Cybercriminals and Black-hat Hackers are using a new technique called the account “Pre-hijacking”

Introduction

The monumental growth of the internet and online services are opening doors for new threats and cyber attacks. Malicious actors are trying different techniques to gain unauthorized access to user accounts. According to Kaspersky’s report, account takeover incidents have increased by 20 per cent from 2019 to 2021.

Another report claims that the illicit Personal Identifiable Information (PII) harvesting for account hijacking hiked nearly 7 per cent, from 39.7 per cent in 2021 to 46.6 per cent in 2022. But what is even worse is the account pre-hijacking attack surfacing recently in the cybersecurity community. If you want to know more about account pre-hijacking attack techniques & how to stay ahead of such threats, this article is for you.

What is account pre-hijacking?

It is a hacking technique where the attacker takes control of your online account before you even sign up for them. In this attack technique, the attackers aim to create multiple online accounts of the target victim on different online services and platforms. It enables the attacker to perform various tasks or actions before an unsuspicious victim creates a legitimate account on that particular online service. The latest research and the news of such an attack have surfaced recently, where multiple online services became the target of such vulnerabilities.

The research on this attack got conducted by an independent researcher Avinash Sudhodanan in collaboration with another researcher Andrew Paverd of Microsoft Security Response Center (MSRC). According to their findings, out of 75 popular online platforms they’ve analyzed, at least 35 are vulnerable to account pre-hijacking attacks. Adversaries are leveraging this “account pre-hijacking” attack on banking services, social media platforms, online storage platforms, CMS tools, etc.

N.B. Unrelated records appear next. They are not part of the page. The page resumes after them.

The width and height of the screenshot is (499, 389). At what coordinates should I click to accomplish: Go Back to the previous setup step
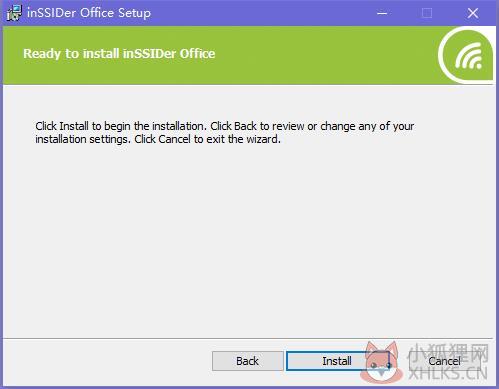coord(247,361)
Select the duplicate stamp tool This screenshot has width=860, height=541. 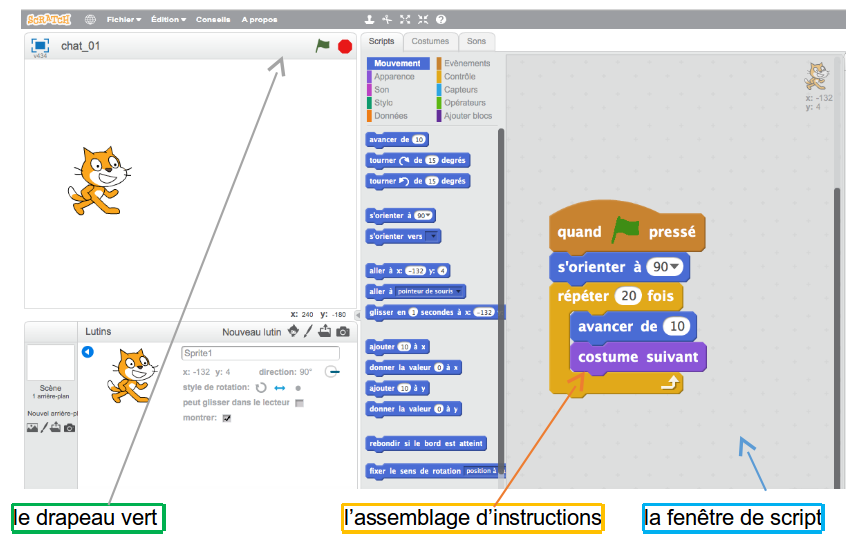[369, 19]
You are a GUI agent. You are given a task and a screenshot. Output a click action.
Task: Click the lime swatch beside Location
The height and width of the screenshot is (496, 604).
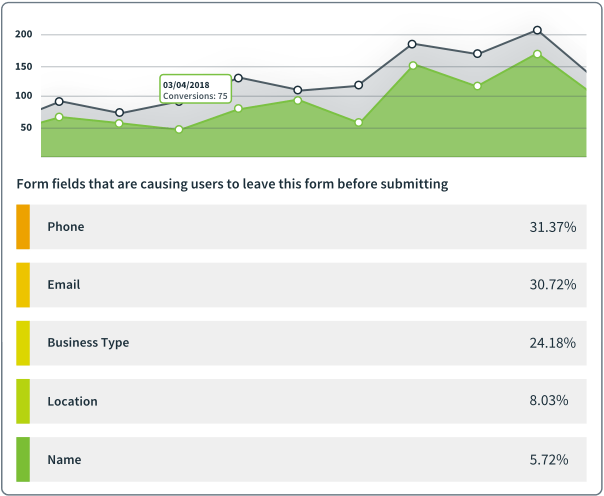[23, 401]
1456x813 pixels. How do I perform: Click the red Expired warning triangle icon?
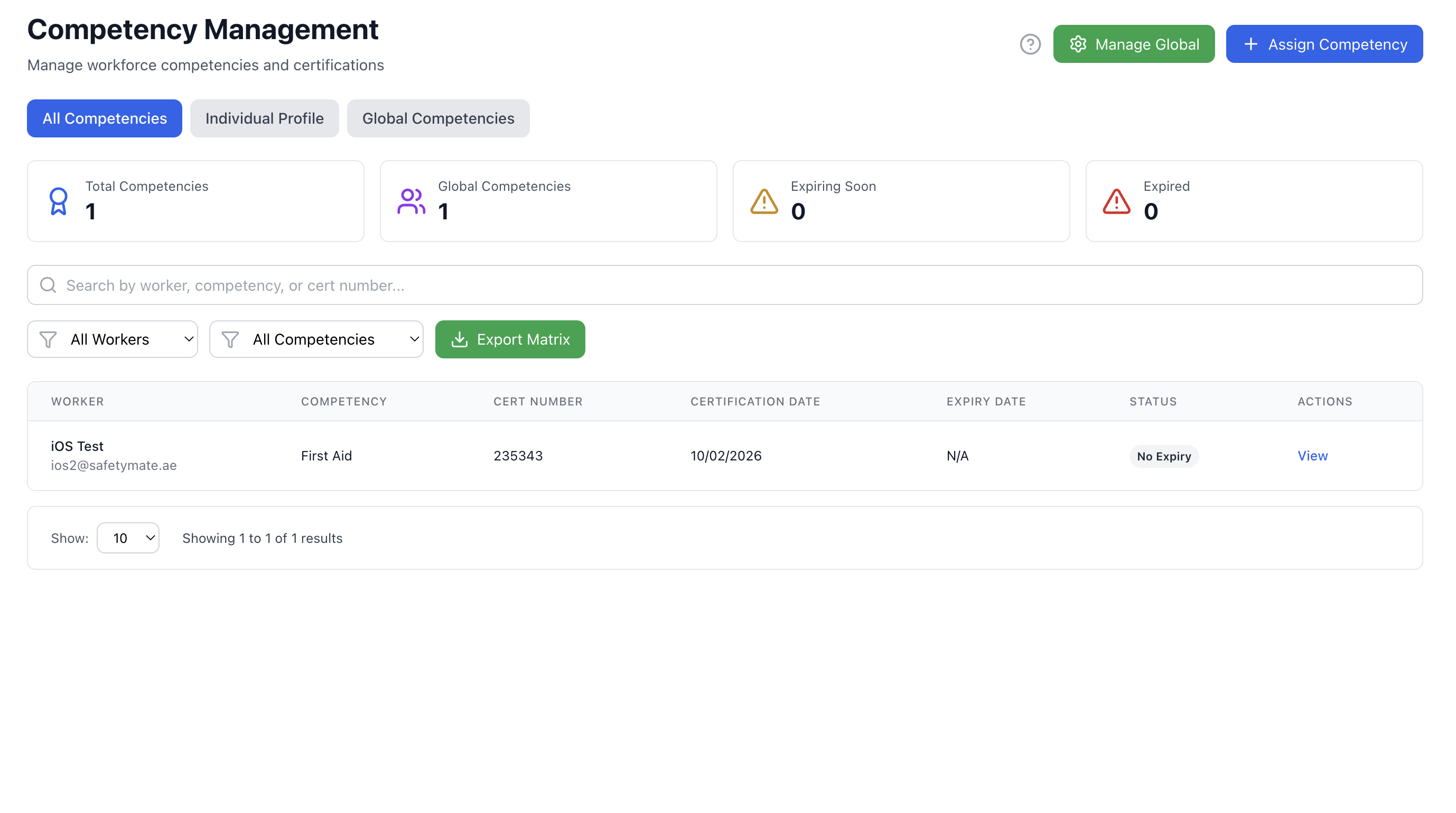click(x=1116, y=201)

How do adversaries prepare for the account pre-hijacking attack?

As a prerequisite, the attacker carries out the information gathering to possess unique identifiers like email ID, phone numbers, & PII of the target victim. These are information that gets scraped from the target victim’s social media accounts, credential dumps, or other massive data breaches. Then the attacker carries out this attack in five different ways, which we will discuss in the subsequent section. They then leverage these unique credentials to perform the pre-hijacking. The attacker then creates an account on the vulnerable site through the target’s email address or other personal credentials. If the victim ignores the pop-up or the email notification goes into the spam, the illegitimate account creation went successful. The researchers said, “If the attacker can create an account at a target service using the victim’s email address before the victim creates an account, the attacker could then use various techniques to put the account into a pre-hijacked state.”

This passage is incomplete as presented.